Stored data entries:
Start of Block

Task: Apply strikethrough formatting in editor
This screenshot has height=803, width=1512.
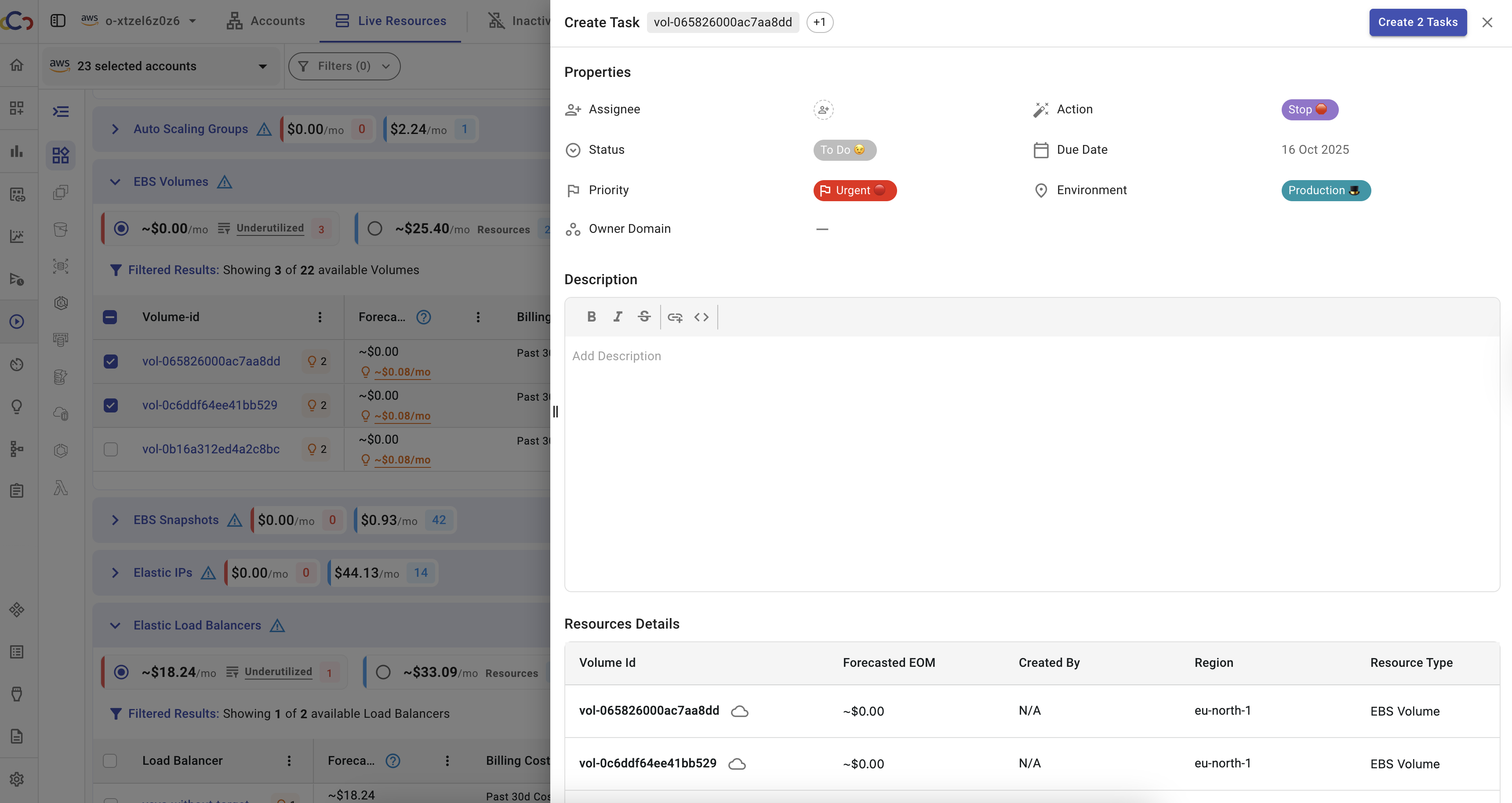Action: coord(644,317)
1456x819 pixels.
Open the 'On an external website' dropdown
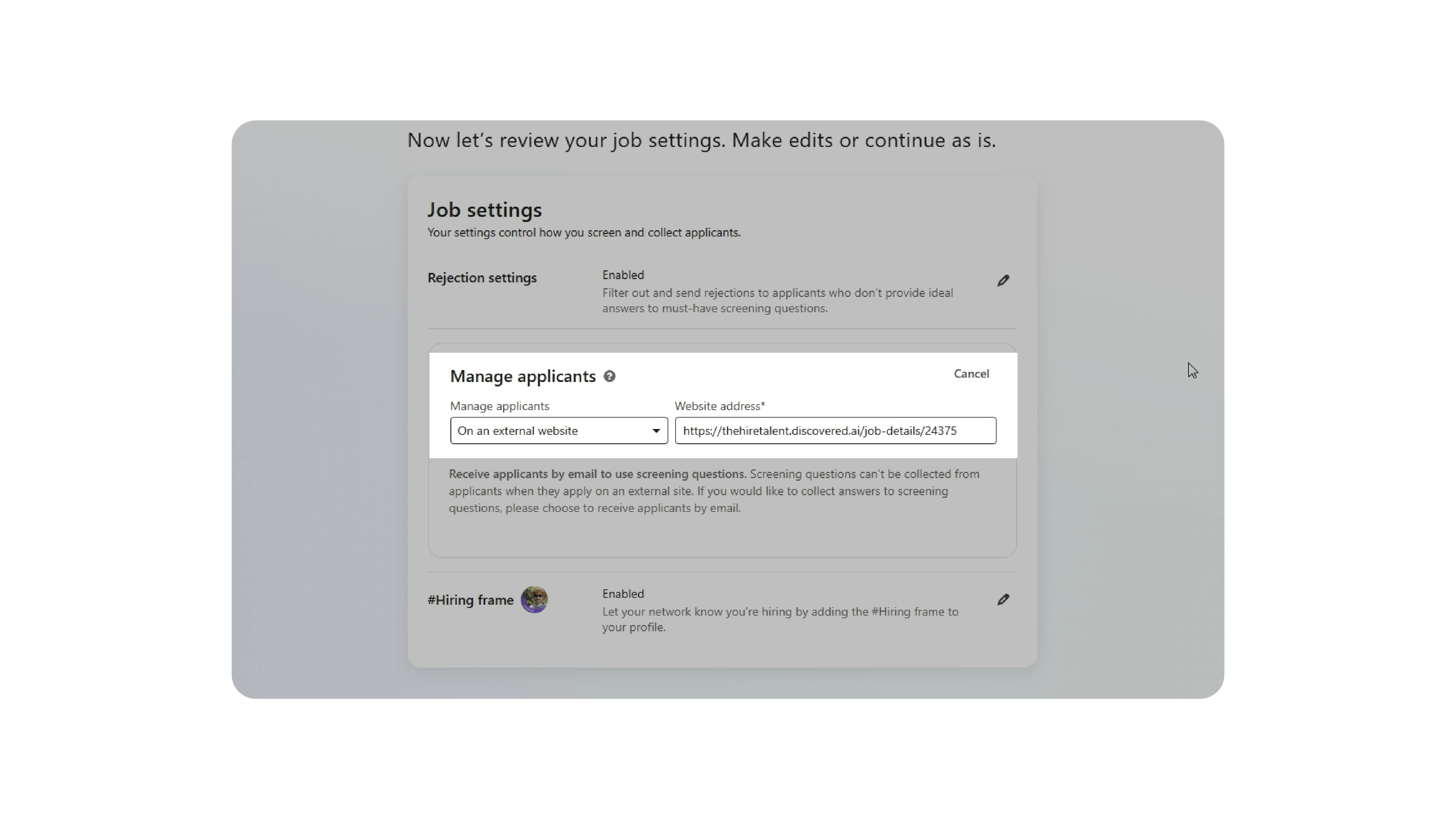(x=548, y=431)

End of Block

Aim of the task:
Return the records word for word, leaving every picture out of the copy.

Answer to this task:
Task: Apply strikethrough formatting in editor
This screenshot has height=803, width=1512.
Action: coord(644,317)
1456x819 pixels.
Open the 'On an external website' dropdown
(x=548, y=431)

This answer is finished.